What we’re watching in 2014: Federal research funding

The end of 2013 brought a ray of hope to a dismal year for federal support of research. In March, sequestration cut nearly 3 percent of the National Science Foundation’s budget and over 5 percent from the budgets of other science funding agencies including the National Institutes of Health. However, in mid December, a bipartisan deal was reached on federal spending for the next two fiscal years.

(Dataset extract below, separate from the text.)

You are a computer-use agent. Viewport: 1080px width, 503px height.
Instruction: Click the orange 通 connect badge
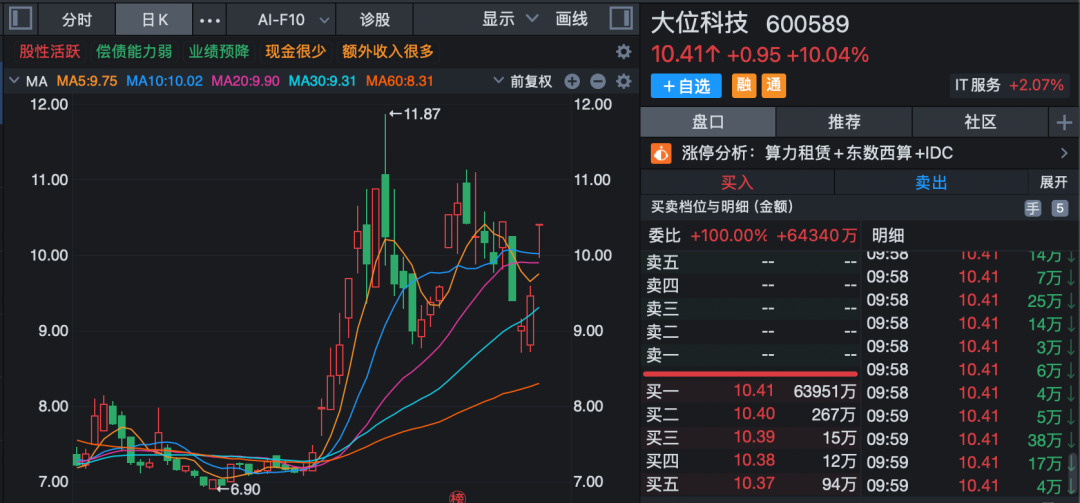pos(773,86)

The December budget deal did not specify levels of spending for the NIH, NSF or other science funding agencies, but it gave appropriators an overall level of spending within which to do their work. This important step increases the likelihood that a compromise between the Democratic-led Senate and the Republican-led House will be reached regarding the appropriations of individual federal agencies for fiscal 2014. However, the appropriators must do their work quickly. The continuing resolution currently funding the government expires on Jan. 15, and without a new funding plan, the government will again shutdown.

The December bipartisan budget agreement mandates a higher level of spending in FY14 than in FY13. However, the increase in spending is not enough to entirely offset the cuts caused by sequestration. Thus, while increases to the NIH and NSF budgets are to be expected, the amount of new money flowing to the agencies will do very little to change the difficult funding environment.

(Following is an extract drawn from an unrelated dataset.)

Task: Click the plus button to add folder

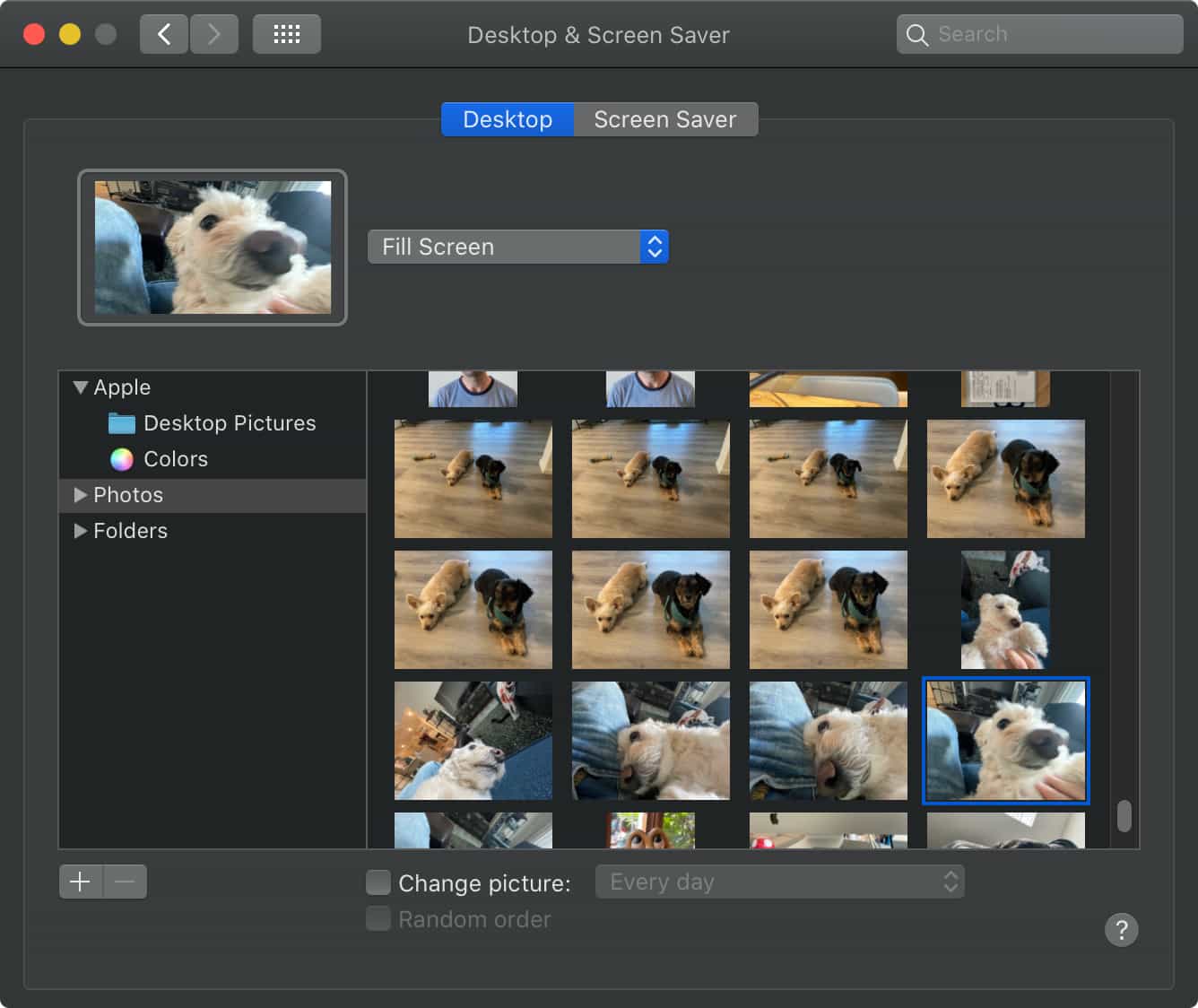Action: [81, 882]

Once appropriations for FY14 are in place, the work on FY15 appropriations will immediately begin. As set in the bipartisan budget agreement, the overall federal spending level for FY15 will be nearly identical to the spending levels for FY14. While senators and representatives may jockey for increases to individual agencies, it is highly unlikely any agency will see a significant change in funding levels between FY14 and FY15. Nevertheless, the ASBMB will continue to make sure that Congress hears about the impressive discoveries coming out of U.S. labs, and the difficulties scientists are having trying to find funding to make these discoveries.

Important dates for funding in 2014:

  • Jan. 15 – Continuing resolution expires. If FY14 appropriations are not in place, the government will shut down.
  • Early spring – President Obama releases his FY15 budget request.
  • Sep. 30 – Deadline for FY15 appropriations.